These days, a girl strutting down the street in a bold suit and sneakers would be nothing to bat an eyelash at. In fact, a structured pant set has become a fashion essential in many a wardrobe. However, some 35 years ago, the look was revolutionary and synonymous with an iconic ‘80s rom-com — and the powerful women who starred in it. Of course, we are referencing Working Girl, the 1988 Oscar-winning film that celebrates a milestone anniversary today (and is reported to be getting a reboot soon produced by one Ms. Selena Gomez). I recently rewatched the modern-day Cinderella tale, and as a 38-year-old “working girl” myself, I truly saw the story in a whole new light. In fact, upon closer inspection, I was able to see the clothes — more specifically the suiting — as more than just trend-setting looks that would stand the test of time, but subtle representations of the main characters’ career journeys.
You see, from the jump, co-ords of all kinds played a pivotal role in the character development of Staten Island secretary Tess McGill, played by a breathy-toned Melanie Griffith. At lights up, the blonde bombshell is seen commuting on the ferry into the big city to the tune of Carly Simon’s anthem “Let The River Run” in an oversized, boxy beige skirt suit, which she pairs with sheer black tights and chunky white dad sneakers. While it girls like Gigi Hadid and Emily Ratajkowski have championed this contradictory look in recent years, in 1988, it pointed to McGill’s struggle up the corporate ladder, which required clothing and accessories that helped her both look the part and made the journey a bit easier (at least until she reached her temp agency office, where she quickly swapped out her practical trainers for more professional pumps).
“It was the 1980s with a Staten Island flavor,” said the film’s costume designer Ann Roth in Deborah Nadoolman Landis’ book Dressed: A Century of Hollywood Costume Design. “They usually don’t come to Manhattan, but those girls who come and work as secretaries, getting off the boat, their shoes would be in their purses… and they were sexy. That’s the point. They were very sexy.”
The thing is, Tess wasn’t looking to turn heads. She wanted to be successful and a respected professional. So, her look needed to follow suit — literally. While not as pronounced as other bygone rom-coms like Pretty Woman and Clueless, the heroine’s style-centric makeover montage is certainly intentional and crucial to her plight in the film. But it’s also gradual. As she begins working for ruthless mergers and acquisitions executive Katharine Parker (played by a brilliant Sigourney Weaver), Tess slowly starts to adopt her superior’s elevated style and the office dress code, which Katharine describes in the film as “Simple. Elegant. Impeccable.”

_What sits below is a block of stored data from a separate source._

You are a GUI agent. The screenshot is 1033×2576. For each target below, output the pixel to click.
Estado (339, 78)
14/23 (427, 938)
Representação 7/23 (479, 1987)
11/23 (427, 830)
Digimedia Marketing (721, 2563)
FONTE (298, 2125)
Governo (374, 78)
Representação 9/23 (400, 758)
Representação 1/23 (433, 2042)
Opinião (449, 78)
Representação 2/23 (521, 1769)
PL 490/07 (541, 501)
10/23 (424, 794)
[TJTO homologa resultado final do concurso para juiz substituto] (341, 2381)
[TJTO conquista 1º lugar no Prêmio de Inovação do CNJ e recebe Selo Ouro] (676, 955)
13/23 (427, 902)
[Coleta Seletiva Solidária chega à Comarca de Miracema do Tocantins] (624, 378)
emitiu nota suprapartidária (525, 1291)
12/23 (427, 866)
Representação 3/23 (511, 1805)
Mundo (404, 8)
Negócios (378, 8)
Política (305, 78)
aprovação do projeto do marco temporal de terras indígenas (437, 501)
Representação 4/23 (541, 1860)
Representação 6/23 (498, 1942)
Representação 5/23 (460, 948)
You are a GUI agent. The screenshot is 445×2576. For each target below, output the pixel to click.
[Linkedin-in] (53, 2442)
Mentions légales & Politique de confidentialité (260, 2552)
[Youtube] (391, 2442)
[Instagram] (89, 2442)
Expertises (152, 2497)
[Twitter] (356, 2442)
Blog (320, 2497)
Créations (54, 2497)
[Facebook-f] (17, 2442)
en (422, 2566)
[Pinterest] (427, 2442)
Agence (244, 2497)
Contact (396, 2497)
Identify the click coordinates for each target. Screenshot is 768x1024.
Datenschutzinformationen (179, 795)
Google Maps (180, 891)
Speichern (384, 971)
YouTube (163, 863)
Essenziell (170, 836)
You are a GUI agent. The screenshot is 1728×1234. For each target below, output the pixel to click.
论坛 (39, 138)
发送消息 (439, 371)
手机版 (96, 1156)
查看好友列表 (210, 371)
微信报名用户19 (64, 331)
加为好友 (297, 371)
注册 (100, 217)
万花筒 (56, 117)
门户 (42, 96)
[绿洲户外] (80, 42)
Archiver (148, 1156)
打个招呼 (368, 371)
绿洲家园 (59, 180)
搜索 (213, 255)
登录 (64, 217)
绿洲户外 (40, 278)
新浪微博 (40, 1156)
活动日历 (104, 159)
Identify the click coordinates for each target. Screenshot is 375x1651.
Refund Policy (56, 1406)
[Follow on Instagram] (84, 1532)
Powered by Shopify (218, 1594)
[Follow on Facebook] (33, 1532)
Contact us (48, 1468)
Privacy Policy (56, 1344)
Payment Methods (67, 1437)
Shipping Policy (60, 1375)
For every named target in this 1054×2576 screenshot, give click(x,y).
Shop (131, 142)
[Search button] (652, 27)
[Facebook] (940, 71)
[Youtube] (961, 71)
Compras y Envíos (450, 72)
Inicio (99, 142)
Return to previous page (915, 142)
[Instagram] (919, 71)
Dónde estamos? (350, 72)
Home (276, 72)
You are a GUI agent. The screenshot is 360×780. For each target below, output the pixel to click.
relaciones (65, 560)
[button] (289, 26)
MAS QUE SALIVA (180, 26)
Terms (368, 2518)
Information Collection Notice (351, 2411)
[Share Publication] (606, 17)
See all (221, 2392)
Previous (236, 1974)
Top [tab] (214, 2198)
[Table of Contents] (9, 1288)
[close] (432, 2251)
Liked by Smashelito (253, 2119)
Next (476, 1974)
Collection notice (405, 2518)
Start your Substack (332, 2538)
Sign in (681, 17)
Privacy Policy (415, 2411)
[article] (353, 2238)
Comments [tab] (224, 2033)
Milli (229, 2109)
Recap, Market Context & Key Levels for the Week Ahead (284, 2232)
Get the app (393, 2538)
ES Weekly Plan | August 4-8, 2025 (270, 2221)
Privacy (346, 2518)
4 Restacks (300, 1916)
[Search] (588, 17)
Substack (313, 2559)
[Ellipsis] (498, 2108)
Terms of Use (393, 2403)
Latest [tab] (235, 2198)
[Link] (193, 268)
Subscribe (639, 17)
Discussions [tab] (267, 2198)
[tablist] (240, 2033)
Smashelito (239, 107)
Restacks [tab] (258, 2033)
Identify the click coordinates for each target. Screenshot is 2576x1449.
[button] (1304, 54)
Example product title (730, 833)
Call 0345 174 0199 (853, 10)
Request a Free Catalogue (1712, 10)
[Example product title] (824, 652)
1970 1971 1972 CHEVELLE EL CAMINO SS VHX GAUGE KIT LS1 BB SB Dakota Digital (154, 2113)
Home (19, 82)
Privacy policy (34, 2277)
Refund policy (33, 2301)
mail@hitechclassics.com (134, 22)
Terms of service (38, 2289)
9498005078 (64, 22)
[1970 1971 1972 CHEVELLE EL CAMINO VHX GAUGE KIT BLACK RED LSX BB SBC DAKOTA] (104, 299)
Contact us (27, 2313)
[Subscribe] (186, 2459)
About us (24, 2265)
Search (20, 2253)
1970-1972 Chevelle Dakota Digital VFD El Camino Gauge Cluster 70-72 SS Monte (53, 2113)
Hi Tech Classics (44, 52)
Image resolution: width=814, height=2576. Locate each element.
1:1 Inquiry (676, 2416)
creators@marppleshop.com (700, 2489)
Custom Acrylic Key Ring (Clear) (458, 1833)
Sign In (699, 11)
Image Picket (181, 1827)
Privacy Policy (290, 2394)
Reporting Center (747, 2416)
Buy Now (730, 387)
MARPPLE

In a 1989 interview with the Los Angeles Times, the film’s assistant costume designer Gary Jones said, “When Katharine tells Tess, ‘You might rethink your jewelry,’ she not only rethinks, she starts to make some major changes [...] That character gets it. If she’s going to leave one place and go to another, she also has to start looking different. It’s all about change and the clothes are part of it.”
After she takes over for an injured Katharine — who breaks a leg in a skiing accident — Tess’ “fake it ‘til you make it” mentality really takes flight, and her wardrobe becomes symbolic of this ascension to the top (even if it’s all a ruse). Her oversized, ill-fitting suits suddenly become better tailored to her frame, her gaudy jewelry replaced by luxe pearls and delicate, fine baubles, her heavy, smokey-eyed makeup more natural and radiant, and — the pièce de résistance — her big, teased-out Farrah Fawcett mane cut short into a more defined, chin-length bouncy bob. Tess means business and her more streamlined appearance reflects it.
By the end of the film, Tess is the very picture of a Wall Street executive, while still allowing that aforementioned Staten Island sultriness to exude in her aesthetic. It’s in her silky smooth yet unapologetic words (“I have a head for business and a body for sin. Is there anything wrong with that?”) and perfectly tailored neutral power suits. Through her style, Tess manages to strike a nice balance between her masculine and feminine energy, which is likely why the power suit remains, well, so powerful to this day.